* **WORK TASK**:
Could you give the whole listing again, exactly as it reads?
══ LISTED RECORDS ══
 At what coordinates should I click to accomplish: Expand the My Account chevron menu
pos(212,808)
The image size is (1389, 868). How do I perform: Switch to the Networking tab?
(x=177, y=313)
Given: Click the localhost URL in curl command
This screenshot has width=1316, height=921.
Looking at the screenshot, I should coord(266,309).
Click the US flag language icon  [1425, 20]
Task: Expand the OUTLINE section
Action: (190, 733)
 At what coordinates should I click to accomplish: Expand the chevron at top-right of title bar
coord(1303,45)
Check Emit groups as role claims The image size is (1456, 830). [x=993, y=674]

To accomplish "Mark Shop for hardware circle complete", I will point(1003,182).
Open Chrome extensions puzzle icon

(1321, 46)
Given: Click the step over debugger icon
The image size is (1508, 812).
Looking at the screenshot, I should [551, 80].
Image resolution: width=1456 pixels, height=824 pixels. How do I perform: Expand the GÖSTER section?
═══
* **EXERCISE RESPONSE**:
 At what coordinates should I click to accomplish: Expand the My Account chevron menu
pos(212,808)
The image size is (1389, 868). How do I perform: Switch to the Networking tab?
(x=177, y=313)
Given: Click the localhost URL in curl command
This screenshot has width=1316, height=921.
Looking at the screenshot, I should coord(266,309).
Click the US flag language icon  [1425, 20]
Task: Expand the OUTLINE section
Action: (190, 733)
 At what coordinates should I click to accomplish: Expand the chevron at top-right of title bar
coord(1303,45)
Check Emit groups as role claims The image size is (1456, 830). [x=993, y=674]

To accomplish "Mark Shop for hardware circle complete", I will point(1003,182).
Open Chrome extensions puzzle icon

(1321, 46)
Given: Click the step over debugger icon
The image size is (1508, 812).
Looking at the screenshot, I should [551, 80].
Image resolution: width=1456 pixels, height=824 pixels. How do I perform: Expand the GÖSTER section?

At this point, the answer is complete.